YOUR GOAL
For the entries that follow, produce an exact copy with no pictures in it.

RECORDS: Begin

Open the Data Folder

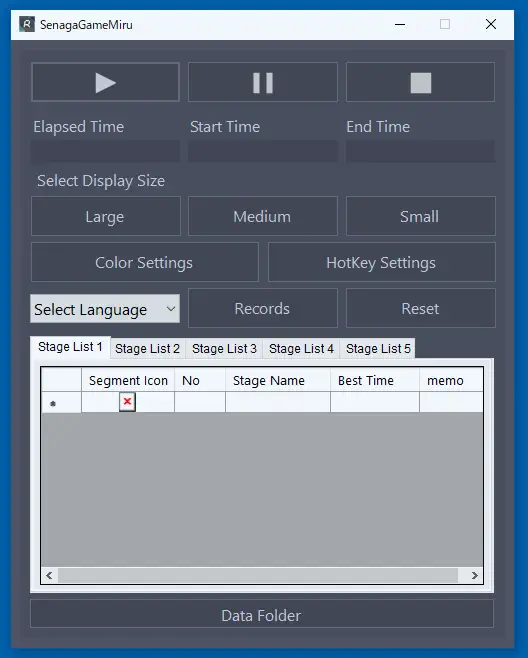262,614
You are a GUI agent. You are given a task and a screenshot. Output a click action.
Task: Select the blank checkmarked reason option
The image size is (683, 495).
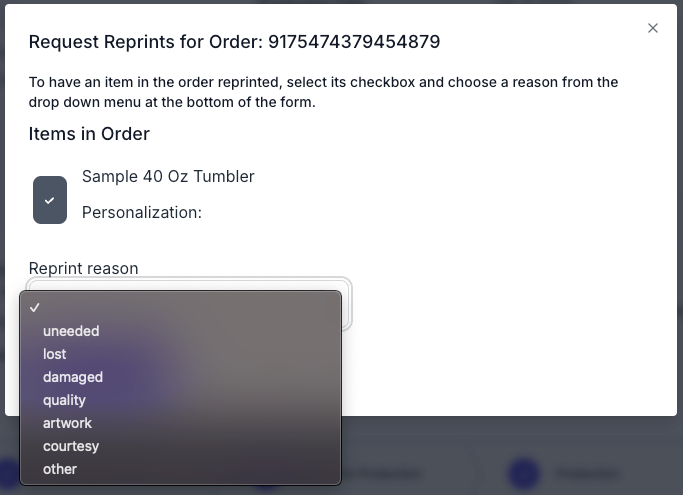180,308
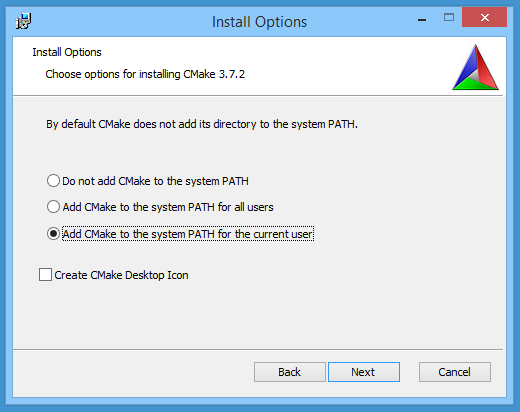This screenshot has height=412, width=520.
Task: Go back using the Back button
Action: point(290,372)
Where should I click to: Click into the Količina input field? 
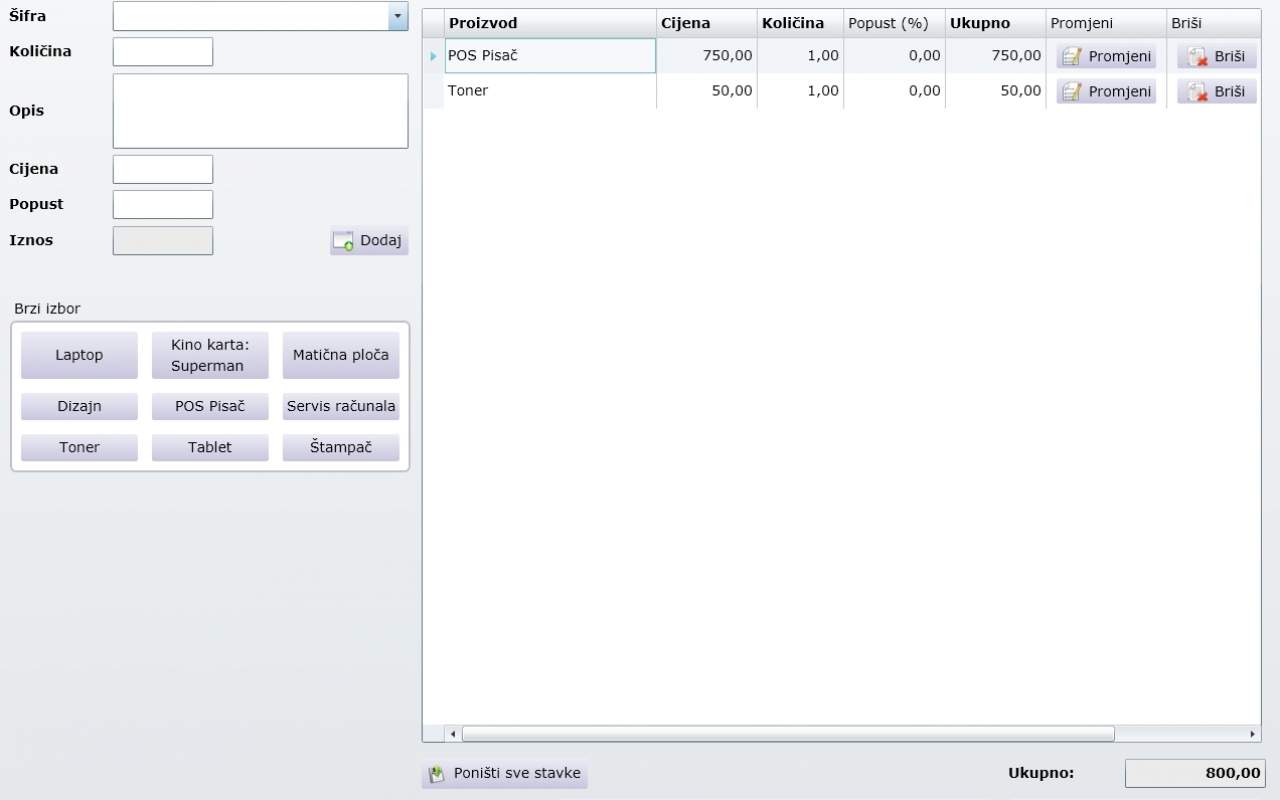[163, 52]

RECORDS: End

SOLVED PROBLEM
Open the Data Folder

262,614
You are a GUI agent. You are given a task and a screenshot. Output a click action.
Task: Select the blank checkmarked reason option
The image size is (683, 495).
180,308
This screenshot has height=412, width=520.
Task: Go back using the Back button
Action: point(290,372)
Where should I click to: Click into the Količina input field? 
[163, 52]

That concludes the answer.